• [DOCUMENT]:
******

And it doesn't matter whether or not you actually used "WE SEE", cause, personally, I don't have a problem with that, I'm just using that to reference the problem that people are talking about. The problem is with AS WE WILL SEE, because, what you are in fact doing is saying to the reader, "Stay with me now, because I'll come back to this" and it is not something you get to do when the film is made.
But actually, you do, because the cut performs that function for the audience. I'm not only telling my reader to "Stay with me now, because I'll come back to this" I am telling the director and the editor to do a cut that conveys that idea to the audience. That's why it's a declared cut and not just the implied cut that occurs every time a new scene is declared. Those cuts are standard; declared cuts aren't, they have special qualities about them that seek to convey an idea to the audience, the way a dissolve does.
Most assuredly, the "as we will see" is a direct aside to the reader, informing them that whatever has been promised to this point can be expected to become manifest. That's "the kind of movie this will be." It allows a reader to hold any angsts they may have acquired from the story to this point aside, because they know we'll be returning to these characters ... and that probably all angsts will be resolved when we do. Read on without those angsts churning in you. The audience gets this from the cut.

******

• [GIVEN TASK A]:
Pull out every row below that contains the word "Open", copying each one in full.

• [RECORDS TO PROCESS]:
******

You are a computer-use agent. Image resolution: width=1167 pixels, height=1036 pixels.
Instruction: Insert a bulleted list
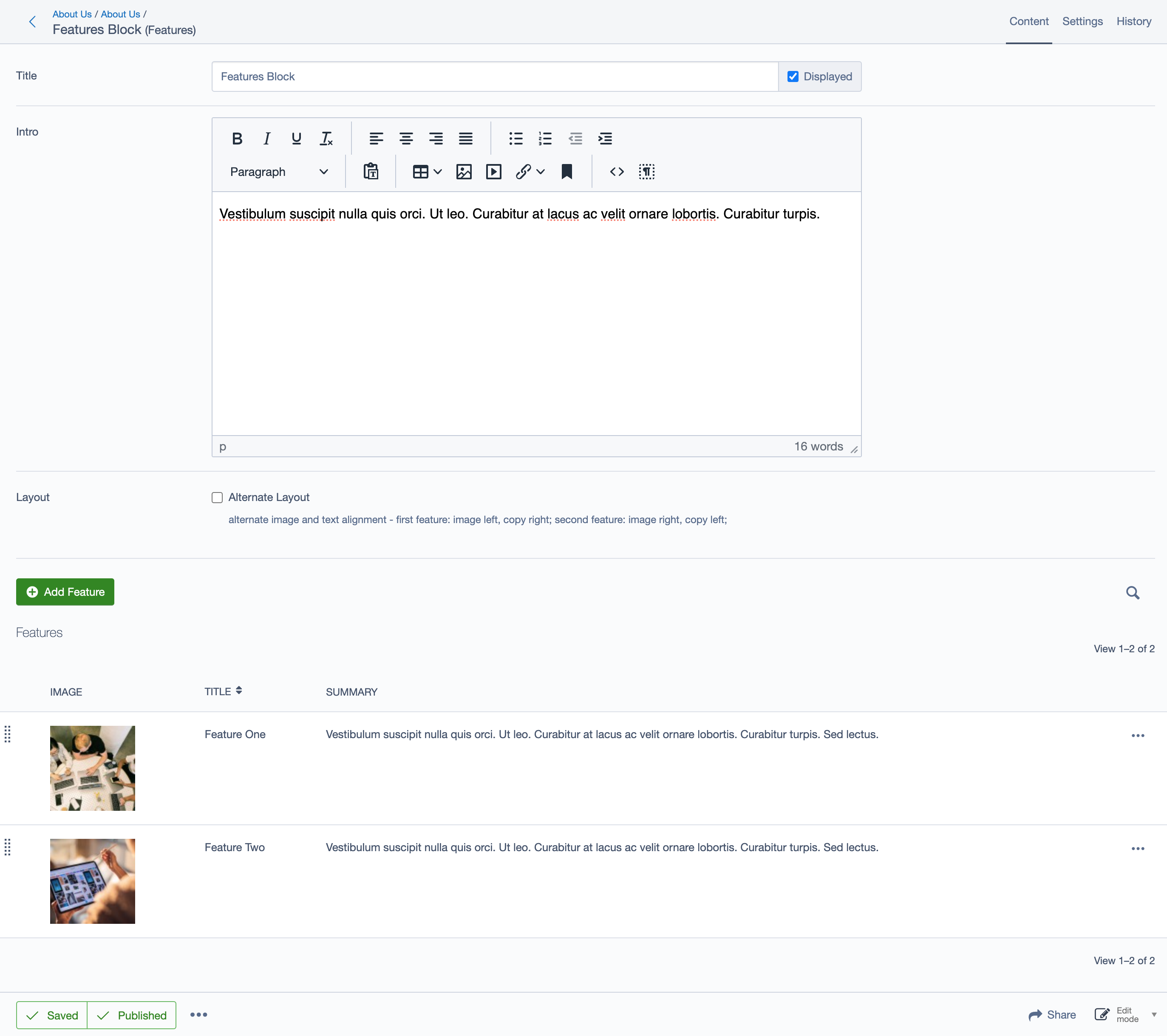click(516, 139)
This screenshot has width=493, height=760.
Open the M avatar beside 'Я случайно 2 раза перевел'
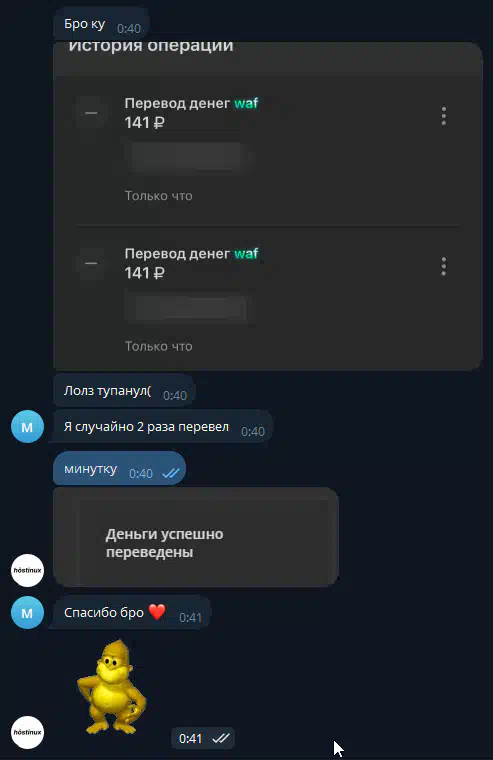point(27,427)

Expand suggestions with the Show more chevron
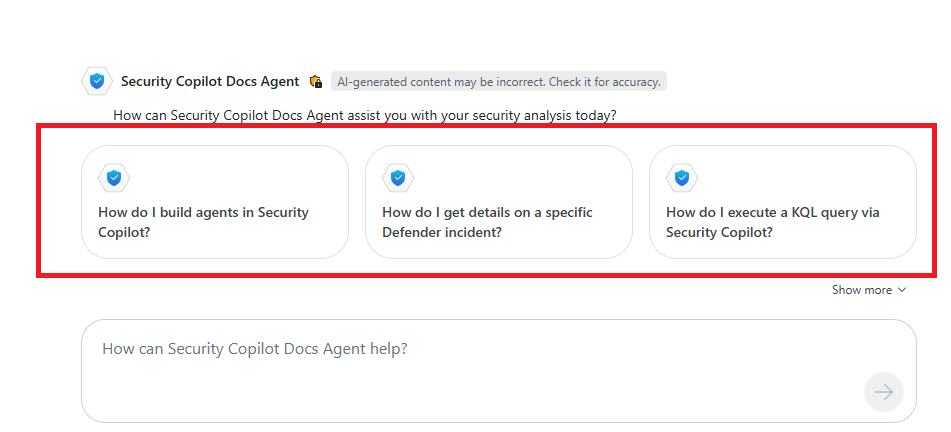pos(902,290)
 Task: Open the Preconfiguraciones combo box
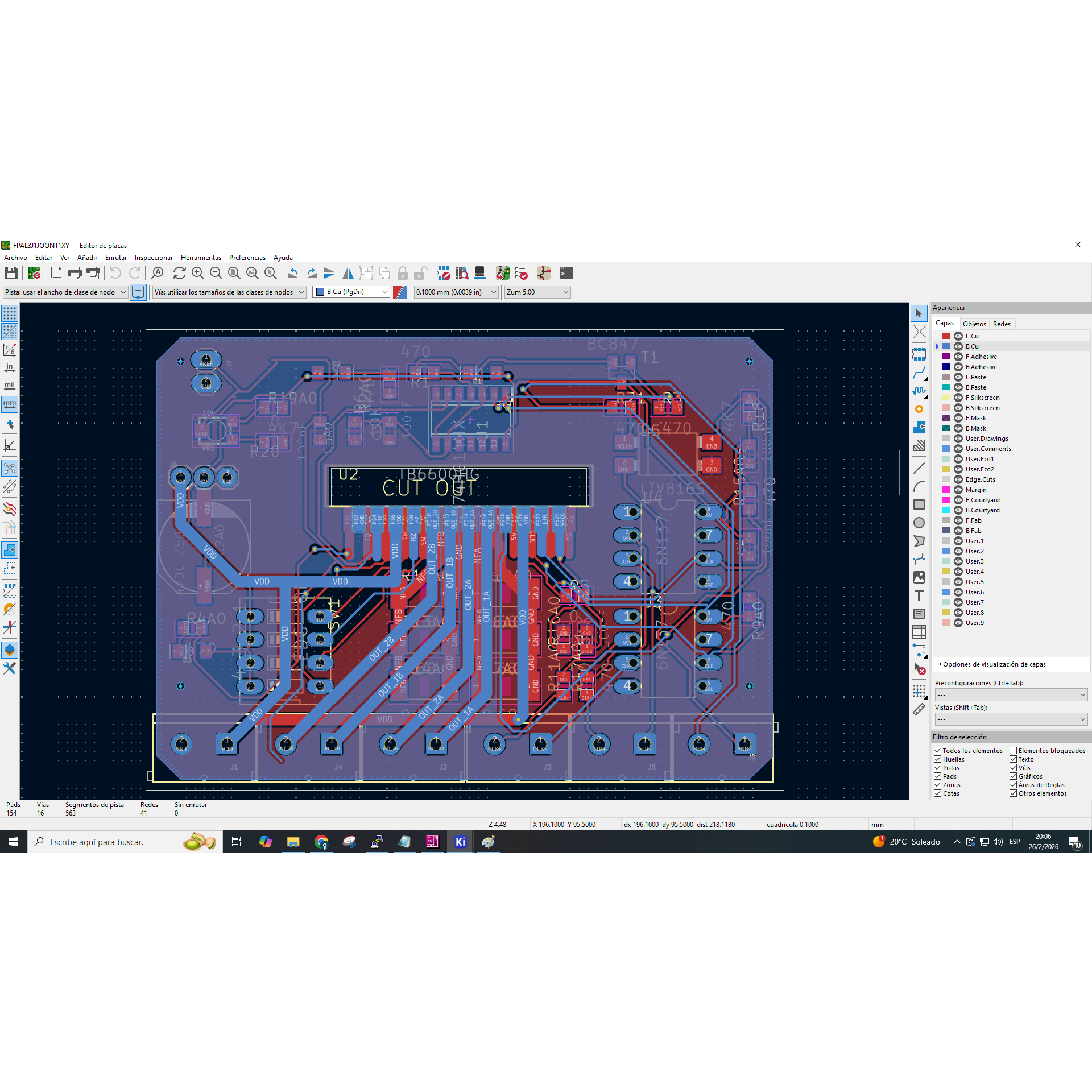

******

• [GIVEN TASK B]:
From the passage on declared cuts above, copy the section that begins with "But actually, you" and ends after "a dissolve does.".

• [PROBLEM SOLUTION A]:
Open the M avatar beside 'Я случайно 2 раза перевел'
 Task: Open the Preconfiguraciones combo box

• [PROBLEM SOLUTION B]:
But actually, you do, because the cut performs that function for the audience. I'm not only telling my reader to "Stay with me now, because I'll come back to this" I am telling the director and the editor to do a cut that conveys that idea to the audience. That's why it's a declared cut and not just the implied cut that occurs every time a new scene is declared. Those cuts are standard; declared cuts aren't, they have special qualities about them that seek to convey an idea to the audience, the way a dissolve does.